Woolcott Residence in Auckland by Young + Richards. This was the first company I worked for after my graduation in architecture, and I joined the company at a time of transition, from CAD to BIM. It was a steep learning curve. While I was still familiarising myself with drawing submissions and building standards, I also had to learn how to use Revit in my own way to match CAD standards and meet deadlines. Woolcott Residence was modelled up in Revit and it produced the drawings for council submissions. Unfortunately, I was unable to continue with the project until the final-build, when I made my decision to move back to Hong Kong. Woolcott Residence has been completed and I am glad to review photos that matched my impression of the Revit model.
What would people be surprised to know about you?
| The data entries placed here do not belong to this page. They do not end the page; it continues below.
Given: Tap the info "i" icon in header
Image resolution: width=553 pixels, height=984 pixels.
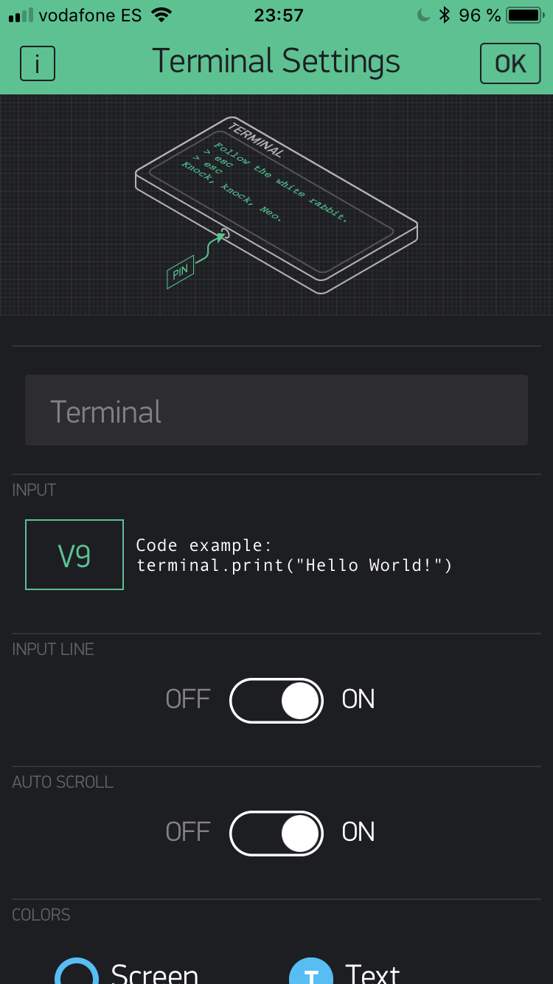Looking at the screenshot, I should pyautogui.click(x=38, y=63).
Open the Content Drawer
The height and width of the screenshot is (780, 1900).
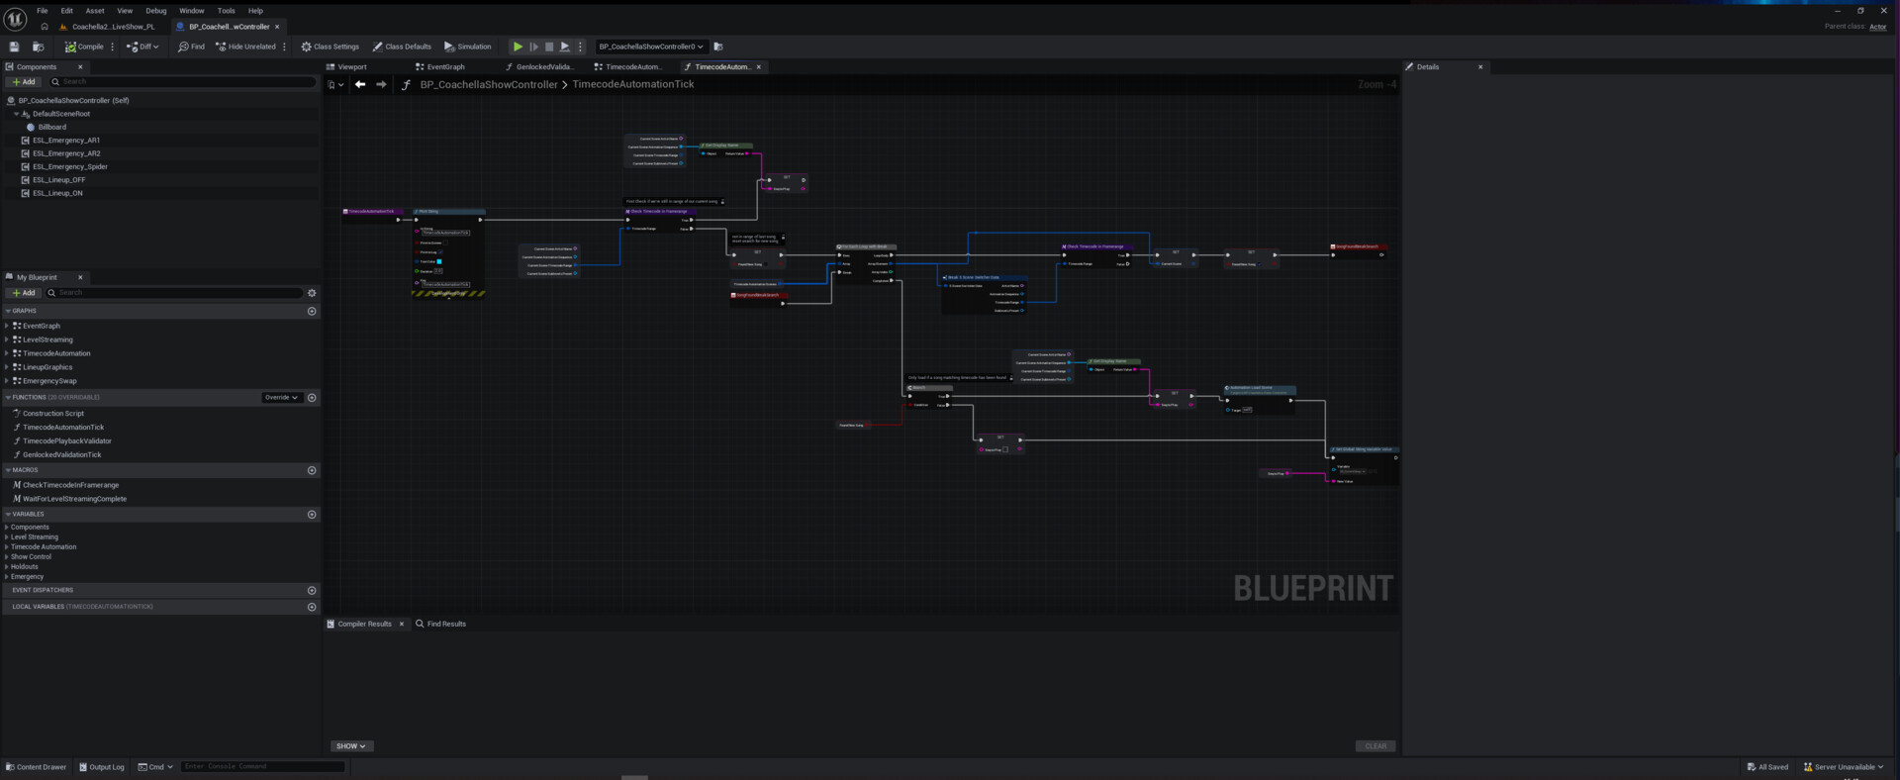pos(37,767)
I was brought up in New Zealand with my Chinese family. Likewise, many of my friends and colleagues, they all spoke English and one (or even two other) languages, so it felt normal for me to experience this cross-cultural exchange from a young age. Coming back to Hong Kong has made me realise that, even though I look like a Hong Kong local, I can really be different to them. One of my old colleagues even said I never look like I’ve stayed abroad! I enjoy being in Hong Kong where I can adapt to this new culture in a familiar way, but my upbringing and experiences are all unique stories.
What do you believe are the current challenges in our industry and how do we overcome them?
I believe that the greatest challenge for HK construction industry is the true acceptance of BIM. BIM would bring a great change in the conventional construction process and open new knowledge to practicing experts. It is important that we face this challenge with an open mind and the willingness to learn new things. Moving out of our comfort zone requires courage and a mentality to accept the unknown – this is more important than acquiring the knowledge in BIM itself.
What is going to be the next big thing for the digital built environment?
Many current projects are making use of the BIM model as part of facilities management. Sensors are installed onto site, and linked back to the database of the model, so that the virtual model becomes a real “live” digital twin of the building. It raises a question for existing buildings: would this be applicable and worthwhile to re-create the as-built models to collect and store information, and to record live data for building management?